Effects on ability to drive and use machines: Pantoprazole has no or negligible influence on the ability to drive and use machines.
Adverse drug reactions, such as dizziness and visual disturbances may occur (see Adverse Reactions). If affected, patients should not drive or operate machines.
Gastro-resistant tablet: Influence on vitamin B12 absorption: In patients with Zollinger-Ellison-Syndrome and other pathological hypersecretory conditions requiring long-term treatment, pantoprazole, as all acid-blocking medicines, may reduce the absorption of vitamin B12 (cyanocobalamin) due to hypo- or achlorhydria. This should be considered in patients with reduced body stores or risk factors for reduced vitamin B12 absorption on long-term therapy or if respective clinical symptoms are observed.

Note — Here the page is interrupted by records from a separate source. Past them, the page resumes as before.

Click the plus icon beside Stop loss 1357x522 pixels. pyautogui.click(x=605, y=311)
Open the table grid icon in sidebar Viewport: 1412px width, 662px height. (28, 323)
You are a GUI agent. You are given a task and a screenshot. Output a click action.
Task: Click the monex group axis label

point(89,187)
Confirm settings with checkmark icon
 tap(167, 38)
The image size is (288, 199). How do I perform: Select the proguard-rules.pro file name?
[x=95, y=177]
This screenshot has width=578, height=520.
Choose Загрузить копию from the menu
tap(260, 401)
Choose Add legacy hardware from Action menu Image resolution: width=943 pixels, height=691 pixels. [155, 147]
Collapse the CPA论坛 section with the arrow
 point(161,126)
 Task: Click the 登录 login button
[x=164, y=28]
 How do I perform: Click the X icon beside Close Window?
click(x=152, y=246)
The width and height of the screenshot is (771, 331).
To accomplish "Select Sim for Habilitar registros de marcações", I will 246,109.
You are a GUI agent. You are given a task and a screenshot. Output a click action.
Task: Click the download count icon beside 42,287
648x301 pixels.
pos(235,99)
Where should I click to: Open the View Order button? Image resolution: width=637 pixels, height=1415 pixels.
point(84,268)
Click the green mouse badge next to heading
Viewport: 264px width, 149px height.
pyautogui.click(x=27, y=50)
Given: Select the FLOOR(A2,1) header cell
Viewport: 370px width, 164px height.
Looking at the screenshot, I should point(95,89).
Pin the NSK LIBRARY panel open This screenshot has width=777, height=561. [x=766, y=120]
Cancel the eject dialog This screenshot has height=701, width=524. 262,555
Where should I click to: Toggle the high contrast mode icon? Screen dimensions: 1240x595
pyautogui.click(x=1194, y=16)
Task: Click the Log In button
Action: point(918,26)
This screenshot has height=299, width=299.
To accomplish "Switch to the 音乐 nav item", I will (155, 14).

Long term treatment: In long-term treatment, especially when exceeding a treatment period of 1 year, patients should be kept under regular surveillance.
Gastro-resistant tablet 20 mg: Co-administration with NSAIDs: The use of Pantoloc 20 mg as a preventive of gastroduodenal ulcers induced by nonselective non-steroidal anti-inflammatory drugs (NSAIDs) should be restricted to patients who require continued NSAID treatment and have an increased risk to develop gastrointestinal complications. The increased risk should be assessed according to individual risk factors, e.g. high age (>65 years), history of gastric or duodenal ulcer or upper gastrointestinal bleeding.
Gastro-resistant tablet 40 mg: Combination therapy: In the case of combination therapy, the summaries of product characteristics of the respective medicinal products should be observed.
Powder for solution for injection: Pantoloc i.v. contains sodium: This medicinal product contains less than 1 mmol sodium (23 mg) per vial, that is to say essentially 'sodium-free'.